The News Co/Lab helped launch the background card this month in a company-wide webinar. We had lots of compliments to offer about how the journalists were using it so far. The best part: They are just getting started.
Mike Fannin, editor of The Kansas City Star and central region editor for McClatchy, describes the card as “a critical new feature that allows us to show readers how we do our work … We’re finding it has potential application across a wide spectrum of content.”
Over the past 15 months or so, we’ve been working with several McClatchy newsrooms — notably in Fresno, California, and Kansas City — where editors were, early on, eager to experiment with ways of enhancing transparency and the related practice of engagement, which we define as deep conversations and collaborations with people and institutions in the communities they serve.
Research — by us and others — makes clear that these newsroom practices bring real benefits to everyone involved. A key one is boosting trust in journalism. We’ve also learned during this process that journalists themselves have to believe in those principles.
Plainly, more and more of them do. Fannin and McClatchy colleague Joe Kieta, editor of the Fresno Bee, have become major advocates for transparency and engagement.
Until now the transparency piece has been a do-it-by-hand process requiring extra steps for reporters and editors. But anyone familiar in the slightest with daily news work knows that adding chores to an already packed daily routine, while worth the trouble in this case, is still adding work.

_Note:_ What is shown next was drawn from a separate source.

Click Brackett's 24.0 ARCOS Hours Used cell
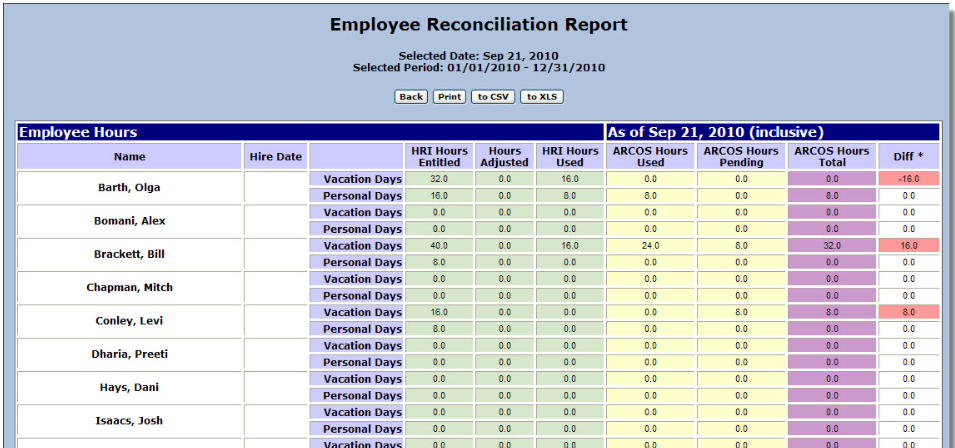Viewport: 955px width, 448px height. point(650,246)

Crucially, McClatchy’s product team also considers trust and transparency to be an essential part of the newsrooms’ work. After brainstorming sessions with Kansas City’s newsroom and further conversations with Kieta, the company’s product and design people created the feature to help reporters and editors include the background card in a story directly from their content management system.
“Our reporters and editors, especially in Kansas City and Fresno, have been sharing “behind the story” information for many of their enterprise-type ‘big’ packages,” says Ryan Tuck, McClatchy’s product manager for news strategy. “But they had been doing so somewhat manually, via separate stories that they linked from the main packages.”
The background card design aimed to give the journalists “the tools, and flexibility, to do more — to share that information more prominently and easily within the reading experience,” Tuck says. The product team worked to ensure that “newsrooms could be as transparent as possible in sharing this information” and that readers would find it easily as part of the digital reading flow.
A key design goal was flexibility. “Our teams can place the ‘behind the story’ information wherever makes sense within a given story,” Tuck says. “And they can adjust the type of information they share to the story type, too.”
The newsrooms are experimenting, with intriguing results. Here are some examples of the background card as it’s been embedded in various stories:
In the above example, the Raleigh News & Observer agreed with its critics’ point that language like “police-involved shooting” is, as the news organization put it, “cryptic and ambiguous” — and then explained why it had done so in this case.
The Idaho Statesman, based in Boise, invited further engagement with readers in the above background box when the reporter invited residents to offer their feedback — and suggest follow-up coverage and other stories.
As the above backgrounder explains, The Kansas City Star and the Kansas City Public Library embarked last fall on an impressive collaboration on a series of questions and answers that not only provided answers but also how the research was done.
One of the practices that tends to leave readers baffled is the use of anonymous sources. Above, The State in Columbia, South Carolina, explains why it allowed some of its sources to remain unnamed, citing the strong possibility of violent retaliation against them. Answering “why” and “how” shone a light into the journalistic process.
In its backgrounder above, the Sacramento Bee talks about the data it used — and links to that data — from local government. It also explains which kinds of citations it used, and why. The newsroom also links to its ongoing coverage and invites readers to subscribe to a morning newsletter.
As you can see from some of the examples, the background cards are ideal places to ask readers for their own contributions. You can imagine all kinds of invitations, such as: Where should this story go next? What else should we tell you in the “Behind Our Reporting” boxes?
Keep in mind that McClatchy sees this as a work in progress, with iterating part of the development cycle. Tuck and the product team have lots of ideas on how to improve the user experience for journalists and readers. Metrics will help make that happen.
“We are analyzing a lot of metrics for how these cards are being used and plan to evolve and grow the tool based on that feedback and other research,” he says. “There is much more to come!”
In a world brimming with information, and too much misinformation, people need all the help they can get in understanding how news works, and using that knowledge to better filter fact from fiction. Transparency is one of the best ways to do it, and we’re glad to see how McClatchy is embedding it in the journalism.